What needs to be done: Output word for word the lines from the one with "Select Royal W. Bassett Town Dev" to the final line of the data, both ends included, but skip the pictures.

☆ ☆ ☆

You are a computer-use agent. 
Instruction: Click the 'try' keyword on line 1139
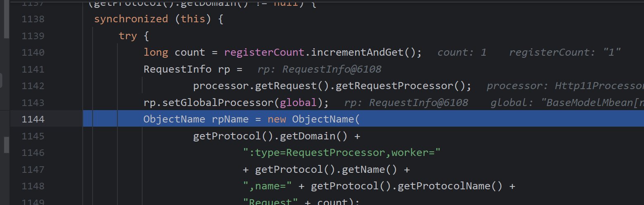[128, 36]

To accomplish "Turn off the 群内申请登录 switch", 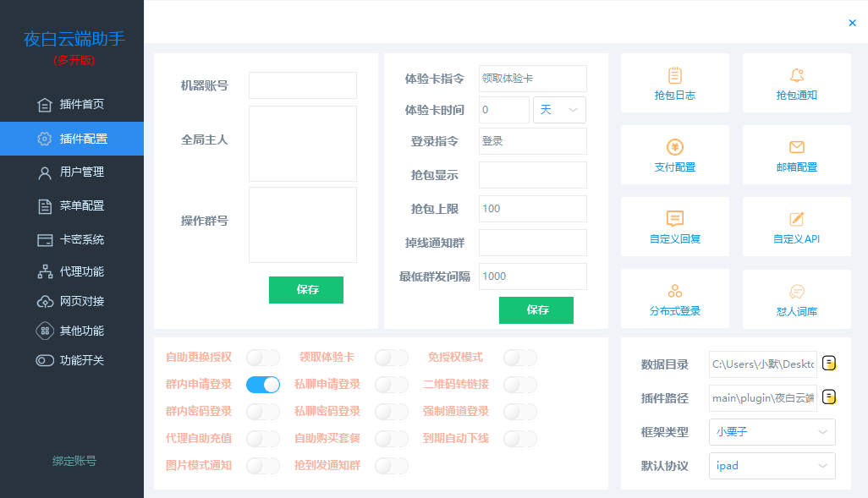I will click(263, 385).
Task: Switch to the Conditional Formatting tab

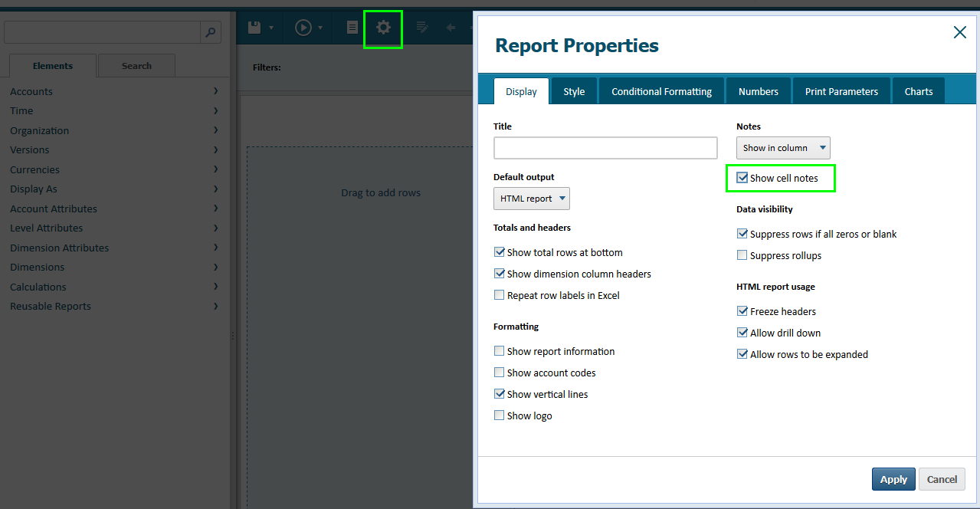Action: pos(661,91)
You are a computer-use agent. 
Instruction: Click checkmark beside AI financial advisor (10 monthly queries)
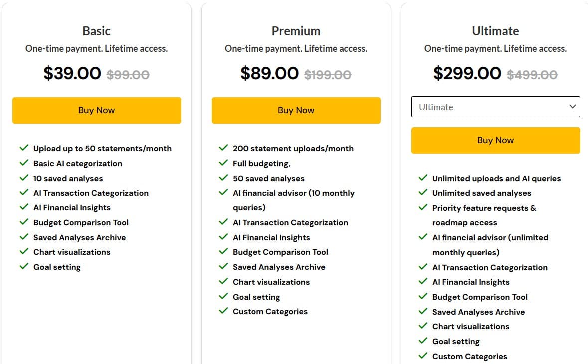223,193
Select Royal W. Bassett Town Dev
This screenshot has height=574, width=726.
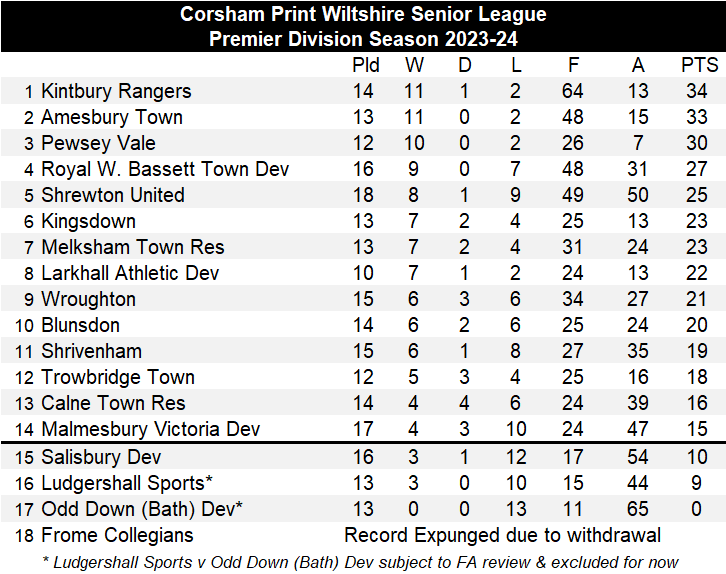pos(165,169)
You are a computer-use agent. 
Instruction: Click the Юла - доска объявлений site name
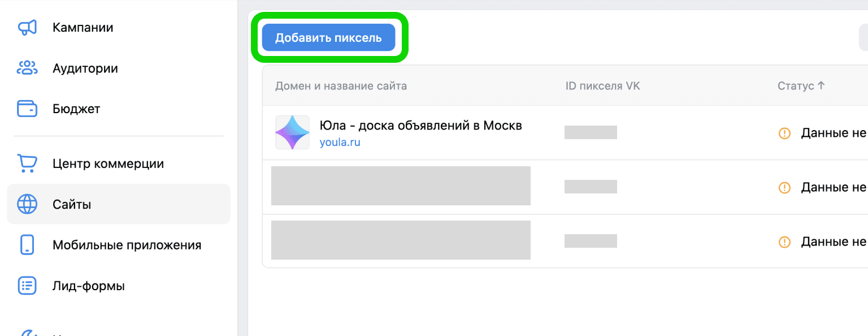420,125
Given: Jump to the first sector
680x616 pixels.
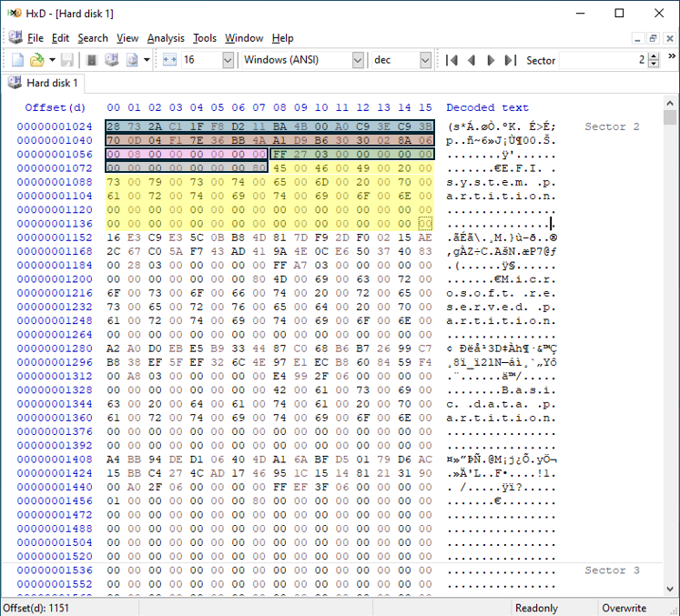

☆ ☆ ☆

Exercise output:
Select Royal W. Bassett Town Dev
This screenshot has height=574, width=726.
pos(165,169)
You are a computer-use agent. 
Instruction: Click the Юла - доска объявлений site name
420,125
Given: Jump to the first sector
680x616 pixels.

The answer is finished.